⑤ これから書くことが一番自重要な視点だが、はっきり言えばねつ造をしないメディアはない。情報源を特定しない「政府高官」とか「関係者」の発言は99%、ねつ造と考えてよい。ということは、朝日新聞のねつ造問題に関して言えば、朝日新聞は情報源を特定していなければ「ねつ造騒ぎ」を免れることができたのである。この記事で一番重要なことは、「第1原発の所員の9割が現場を放棄して第2原発に避難して、被害の拡大を招いた」ということである。「所長の命令に違反した」と、事の重大性についての認識を、記者の色眼鏡の色によって、問題の重要性への告発がとんでもない方向に向かってしまったという点にある。つまり、朝日新聞は吉田調書を根拠にせず、「関係者の話によれば、第1原発の所員の9割が現場を放棄して第2原発に避難し、第1原発事故の拡大を招いたということだ」という記事にしていれば、逃げた所員が9割ではなく7割であったとしても、ねつ造にはならなかった。そんな程度の誤報をメディアは「誤報」と考えていないから、いちいち記事の取り消しをしたり、訂正記事を出す必要性などなかったということである。
26日、弁護士9人が「命令違反で撤退」という記述と見出しが間違っていたとして朝日新聞が記事の取り消しを報じた件で、朝日新聞社と同社の第三者機関「報道と人権委員会」に対し、「関係者の不当な処分がされてはならない」と申し入れた(他に弁護士191人が同意しているようだ)。
申し入れ書では「命令違反で撤退したかは解釈・評価の問題」「不当な処分がされれば、知る権利や真実の公開のために努力している記者を委縮させ、民主主義を危機にさらす」とし、事実に基づいた検証が行われることを求めたという。

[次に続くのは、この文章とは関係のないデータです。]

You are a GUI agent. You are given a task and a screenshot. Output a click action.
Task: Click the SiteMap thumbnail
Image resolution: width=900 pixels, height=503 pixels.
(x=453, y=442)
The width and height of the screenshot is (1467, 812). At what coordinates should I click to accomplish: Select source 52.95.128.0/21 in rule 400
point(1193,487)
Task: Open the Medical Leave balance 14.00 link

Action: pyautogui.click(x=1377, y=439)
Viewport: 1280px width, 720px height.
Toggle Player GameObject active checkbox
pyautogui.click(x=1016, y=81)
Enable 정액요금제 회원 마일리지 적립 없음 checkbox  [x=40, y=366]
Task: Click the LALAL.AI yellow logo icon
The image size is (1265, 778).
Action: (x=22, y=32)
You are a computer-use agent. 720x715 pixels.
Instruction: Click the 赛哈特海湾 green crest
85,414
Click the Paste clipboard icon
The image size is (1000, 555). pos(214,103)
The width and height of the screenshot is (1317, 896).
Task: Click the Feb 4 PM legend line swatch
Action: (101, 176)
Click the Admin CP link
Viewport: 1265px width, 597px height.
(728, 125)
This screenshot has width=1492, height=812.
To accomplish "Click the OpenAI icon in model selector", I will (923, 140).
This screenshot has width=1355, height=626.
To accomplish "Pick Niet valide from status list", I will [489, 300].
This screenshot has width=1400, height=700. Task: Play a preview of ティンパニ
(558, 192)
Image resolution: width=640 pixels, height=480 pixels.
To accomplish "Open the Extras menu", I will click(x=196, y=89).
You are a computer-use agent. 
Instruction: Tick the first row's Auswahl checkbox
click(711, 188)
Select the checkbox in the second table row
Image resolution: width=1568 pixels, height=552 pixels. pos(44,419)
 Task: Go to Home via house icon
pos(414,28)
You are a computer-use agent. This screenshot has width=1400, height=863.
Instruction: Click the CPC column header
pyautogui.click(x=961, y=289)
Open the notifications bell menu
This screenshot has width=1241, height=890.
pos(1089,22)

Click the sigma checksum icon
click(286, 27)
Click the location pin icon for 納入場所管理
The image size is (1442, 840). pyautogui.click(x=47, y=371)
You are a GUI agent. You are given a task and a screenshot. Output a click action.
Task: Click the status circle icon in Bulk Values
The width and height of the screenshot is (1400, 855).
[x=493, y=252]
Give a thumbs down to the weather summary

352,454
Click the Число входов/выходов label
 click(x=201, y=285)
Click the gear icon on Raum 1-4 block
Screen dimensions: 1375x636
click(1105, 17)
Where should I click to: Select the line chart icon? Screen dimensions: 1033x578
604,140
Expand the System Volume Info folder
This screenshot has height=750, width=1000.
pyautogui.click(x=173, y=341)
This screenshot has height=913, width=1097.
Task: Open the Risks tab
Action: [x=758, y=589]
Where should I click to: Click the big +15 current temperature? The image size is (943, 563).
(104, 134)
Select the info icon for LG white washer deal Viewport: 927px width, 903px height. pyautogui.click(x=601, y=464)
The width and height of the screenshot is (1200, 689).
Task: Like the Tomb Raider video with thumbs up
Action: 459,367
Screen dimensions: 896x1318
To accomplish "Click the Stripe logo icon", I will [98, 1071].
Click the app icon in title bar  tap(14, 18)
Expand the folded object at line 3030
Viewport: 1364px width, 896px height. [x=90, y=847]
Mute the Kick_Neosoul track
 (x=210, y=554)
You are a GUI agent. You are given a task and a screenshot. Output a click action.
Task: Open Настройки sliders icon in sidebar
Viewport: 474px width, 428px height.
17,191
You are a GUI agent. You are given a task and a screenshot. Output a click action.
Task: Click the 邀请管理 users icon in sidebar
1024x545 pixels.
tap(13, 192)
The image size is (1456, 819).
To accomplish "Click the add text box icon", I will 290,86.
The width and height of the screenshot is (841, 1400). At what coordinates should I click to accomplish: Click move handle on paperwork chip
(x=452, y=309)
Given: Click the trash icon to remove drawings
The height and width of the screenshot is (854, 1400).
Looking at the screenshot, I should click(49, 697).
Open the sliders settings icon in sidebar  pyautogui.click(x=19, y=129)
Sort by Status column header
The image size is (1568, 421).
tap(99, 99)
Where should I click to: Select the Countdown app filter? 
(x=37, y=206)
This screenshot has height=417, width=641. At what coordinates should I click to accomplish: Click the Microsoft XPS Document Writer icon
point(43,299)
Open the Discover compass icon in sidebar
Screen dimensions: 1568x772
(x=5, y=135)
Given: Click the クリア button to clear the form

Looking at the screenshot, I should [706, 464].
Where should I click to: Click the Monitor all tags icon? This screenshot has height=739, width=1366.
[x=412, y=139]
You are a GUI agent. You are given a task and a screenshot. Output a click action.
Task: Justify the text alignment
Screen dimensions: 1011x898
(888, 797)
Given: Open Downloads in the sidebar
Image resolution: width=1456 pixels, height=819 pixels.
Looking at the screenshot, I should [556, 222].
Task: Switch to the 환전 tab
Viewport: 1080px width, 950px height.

さらに25,6の2日間にわたって松江市で開かれていたマスコミ倫理懇談会で「メディア同士の過剰なバッシングは報道の信頼度を傷つけ、公権力の介入を招く恐れがある」との意見が出たという。つまり「仲良しクラブの村社会」の崩壊は避けようということ。週刊誌は別として、少なくとも新聞、テレビは今後、朝日新聞批判をやめるという宣言に等しい。真実は闇の中に葬ることで、停戦に合意したということだ。
朝日新聞は13日付朝刊で「吉田調書を含め関係者の証言や記録の吟味は、日本の今後の原子力行政に欠かせない作業だとも考えています」と述べた。
だとするならば、小渕優子経産相の就任記者会見での発言「安全が確認され次第、原発の再稼働に取り組んでいきたい」との関連で、御嶽山の噴火を予測できなかった自然災害に対する予知科学の限界をどう考えるのか、朝日新聞としての明快な主張をしてもらいたい。
さらに、これまで私が何度もブログで書いてきた対ロ制裁が、北方領土問題だけでなく、エネルギー安全保障、さらに日本産業界にとってのビッグチャンス、また軍事的安全保障の面においても、日本にとっては「タナボタ」どころか「棚から金塊」のようなチャンスが転がり込んできたのに、その「金塊」を拾おうとしない安倍外交をどう評価するかに、朝日新聞がメディアとして、どう読者の信頼を回復できるかがかかっている。
このブログの原本は、以上までは昨日午後6時ごろには完成していた。推敲したうえで朝日新聞お客様オフィスにFAXし、電話でその旨を伝えてから午後8時30分頃電話した。ブログを投稿する前に、私の指摘についての反論があれば、それを付記するためだった。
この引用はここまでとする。